XLA: The TensorFlow compiler framework

ktta · on Jan 9, 2017

This page has the first mention of Google TPUs since the initial announcement from Google.

Anyone know what the status is? When TPUs will be allowed to be used in Google Cloud?

I'm confused as to why they ever announced it at a big event like Google I/O rather than a paper or even a simple blog post if they aren't going to give people access to them. There's some hint of it being offered in conjunction with TF and other ML cloud offerings in the blog post[1], and this 'XLA compiler framework' looks it's related. But I'm still wondering how much time people have to wait.

[1]:https://cloudplatform.googleblog.com/2016/05/Google-supercha...

visarga · on Jan 9, 2017

> When TPUs will be allowed to be used in Google Cloud?

TPUs are only useful for prediction, not training, and for very high volumes of work where energy use is a major cost, so, it's for Google and FaceBook-type of situations. They are not designed as accelerated general purpose processors for deep learning.

Cheap inference can be done on CPUs as well, because production models can be optimized to only a small fraction of the computation (20x reductions are not impossible) by pruning neurons, weight quantization and other techniques.

halflings · on Jan 9, 2017

What leads you to think that TPUs are not useful for training?

ogrisel · on Jan 9, 2017

The aforementioned google translate paper suggests so.

My hunch is that TPUs work with a mix of 8 bit and 16 bit integer arithmetic on quantized networks with quantized data [1].

As far as I know nobody has managed to make SGD work properly with integer weights and that could be a reason why TPUs are not used for training (yet).
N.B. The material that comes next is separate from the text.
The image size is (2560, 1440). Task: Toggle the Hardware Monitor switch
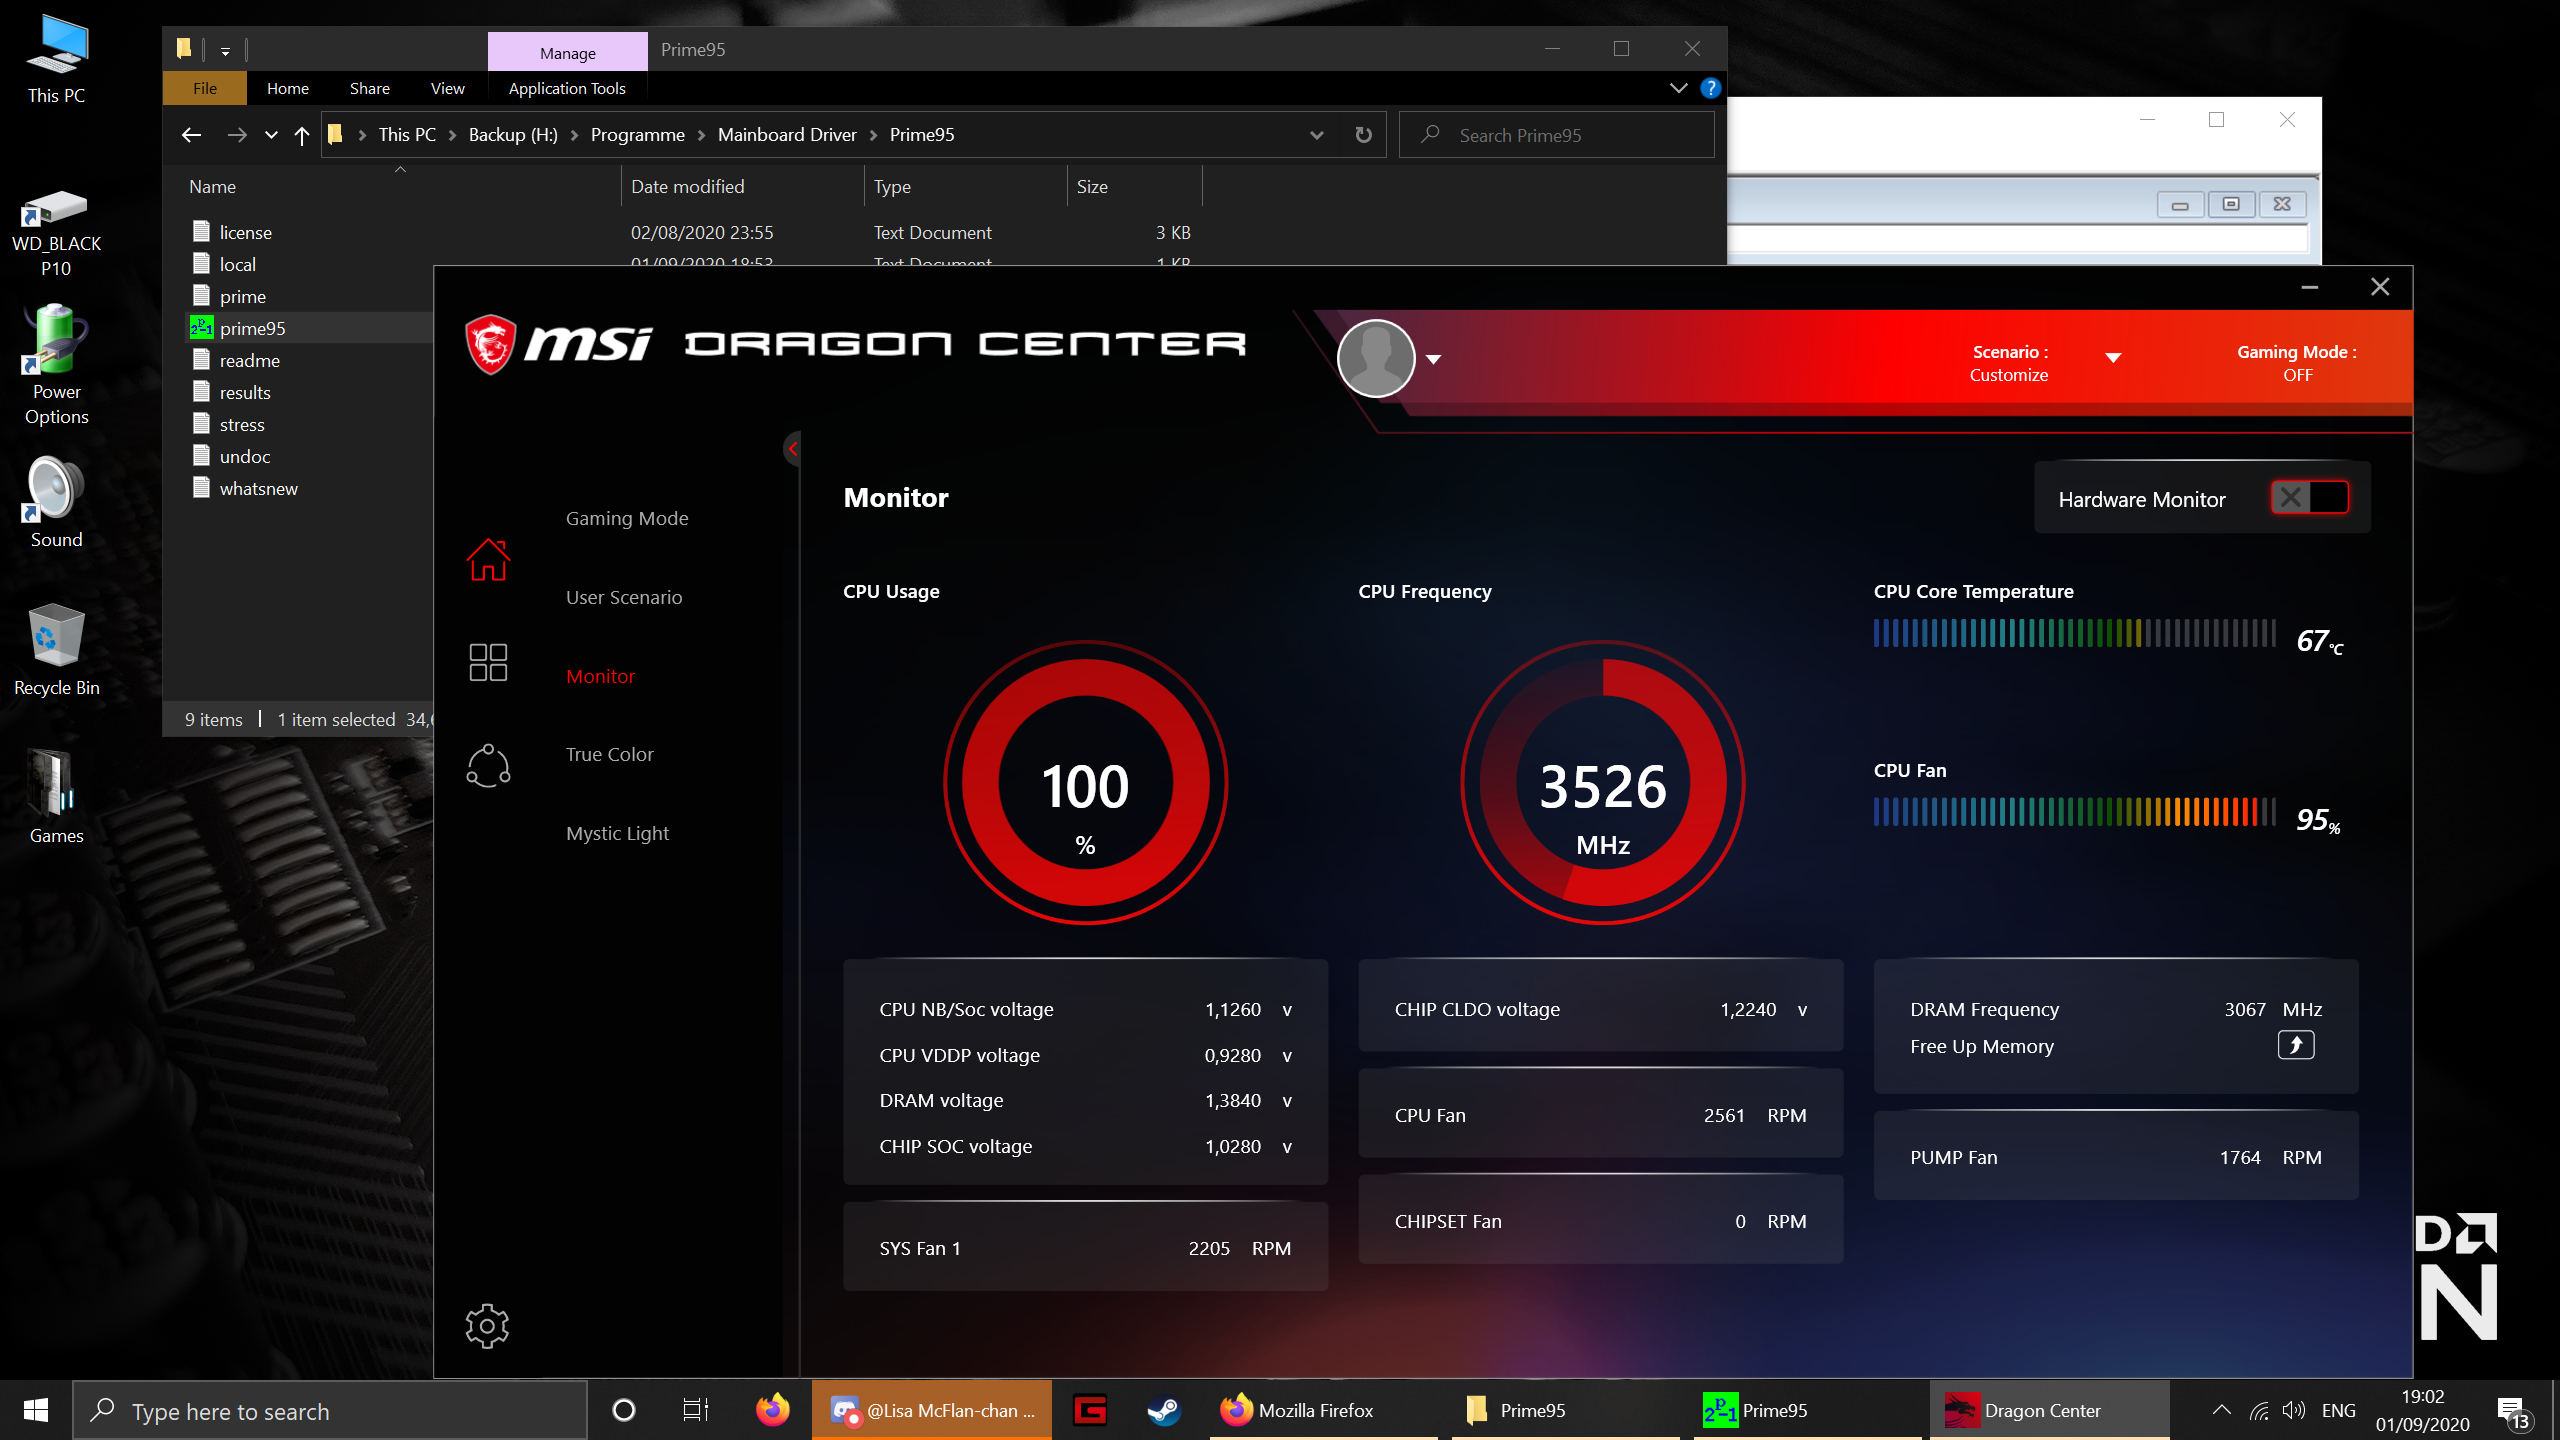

[1] https://petewarden.com/2016/05/03/how-to-quantize-neural-net...

I could be completely wrong though.

alfalfasprout · on Jan 9, 2017

Probably memory. Unless their ASICs have some kind of ultra fast on-chip memory. That's why GPUs still reign supreme. FPGAs have started seeing use for inference for those of us without the billion dollar budgets needed to develop ASICs.

dharma1 · on Jan 9, 2017

CPU/mobile inference - I think we will see a lot more stuff like this this year -

https://xnor.ai/

ma2rten · on Jan 9, 2017

Google Translate Paper mentions TPUs as well:

https://arxiv.org/abs/1609.08144

Seanny123 · on Jan 9, 2017

Neato! I'm surprised they went with a JIT compiler over a full-on compiler, but that might just be me not understanding: a) Compilers b) How a JIT compiler would apply to this situation

My lab-mate Jan Gosmann recently did something similar for our spiking neural network software Nengo [1]. Although it isn't Deep Learning, it also builds a computational graph of operations. He ended up optimising the layout of the operations in memory to increase the efficiency of Numpy operations and reduce the amount of time spent in Python. He's in the process of writing a paper about it.
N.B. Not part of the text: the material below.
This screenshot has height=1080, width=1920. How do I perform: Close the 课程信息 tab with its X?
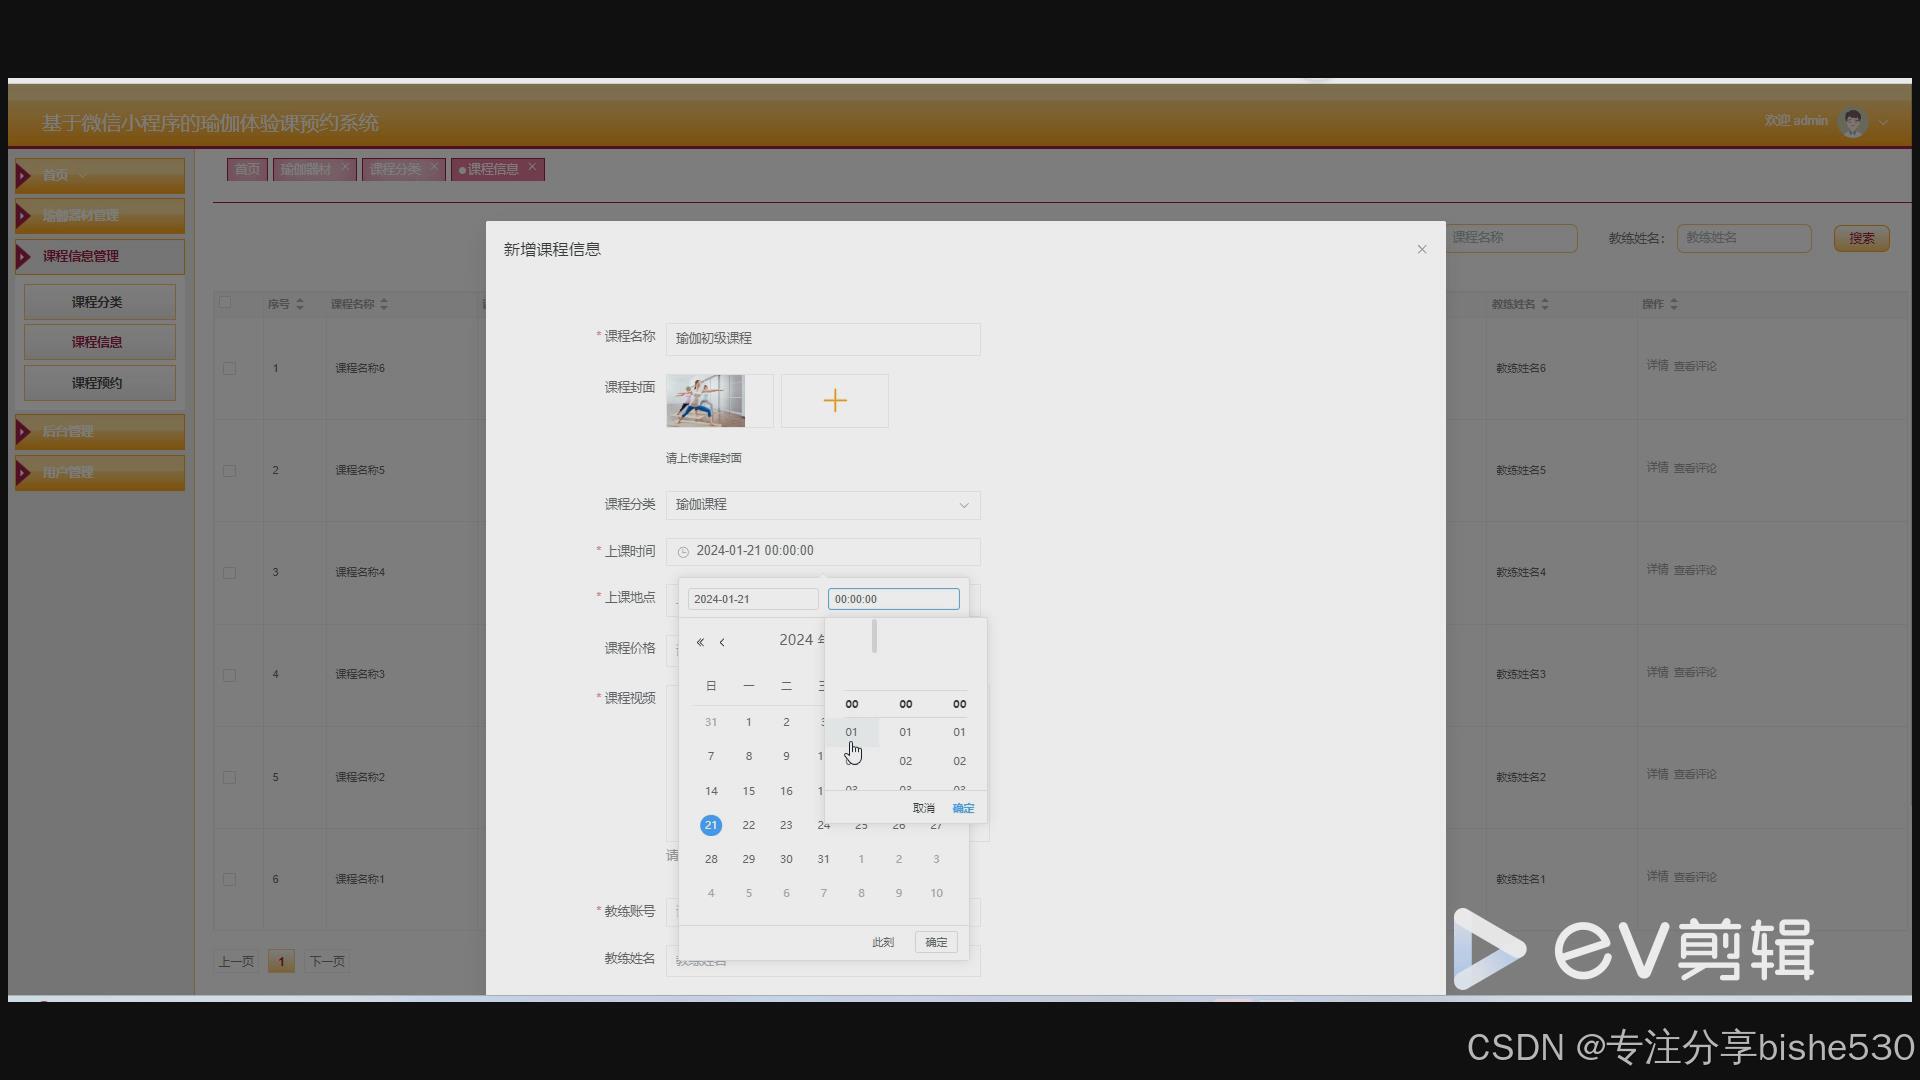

[1] https://github.com/nengo/nengo/pull/1035

BenoitP · on Jan 9, 2017

From my limited understanding:

JITs can take into account the actual data being processed. And most importantly here, its size.
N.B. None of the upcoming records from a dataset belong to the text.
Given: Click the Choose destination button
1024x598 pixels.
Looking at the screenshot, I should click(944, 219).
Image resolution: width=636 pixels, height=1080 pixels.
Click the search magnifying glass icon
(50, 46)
Knowing the size will help with making chunks of work fit into L1, L2, L3 caches. Creating sensible SIMDs operations. Choosing what goes into a warp.

Also, sometimes it is better to rematerialize a computation than having stored it; and the threshold to do it depends on the space and computing costs.

Languages like Halide [1] let you hand-tune this threshold. I guess this is the kind of work XLA does here.

[1] http://halide-lang.org/

emu · on Jan 9, 2017

Precisely. Just-in-time compilation allows the compiler to specialize the generated code for the shapes of the Tensors that appear at run time. This allows us to generate better code.

XLA also has an experimental ahead-of-time mode, which we think will be particularly interesting for some production and mobile deployments. This is all work in progress though, and we're looking forward to getting the community involved.

mafribe · on Jan 9, 2017

The compiler does not appear to be open at this point. Anybody know when this will change? Which team in Google is writing the compiler?

emu · on Jan 9, 2017

I'm on the Tensorflow team.

Unofficial answer: no promises, but it should be open-source soon. It may even be released in the next day or two. Watch this space!

emu · on Jan 10, 2017

The code is up:

https://github.com/tensorflow/tensorflow/commit/1e67c90e2cac...

https://github.com/tensorflow/tensorflow/tree/master/tensorf...

The corresponding documentation hasn't been pushed yet; I'll post a link when it is up.

Note that XLA is work in progress --- we're releasing the code early because we want to get the community involved. The GPU backend is in good shape, and improving by the day. We haven't had as much time to devote to the CPU backend, and it only has limited support for parallelism. Contributions welcome!

emu · on Jan 10, 2017

The documentation is now up too: https://www.tensorflow.org/versions/master/experimental/xla/

mafribe · on Jan 9, 2017

Can't wait ... what kind of JIT is it? Tracing? Meta-Tracing?

pilooch · on Jan 9, 2017

It bears some similarities with with Nvidia's tensorRT that is closed source.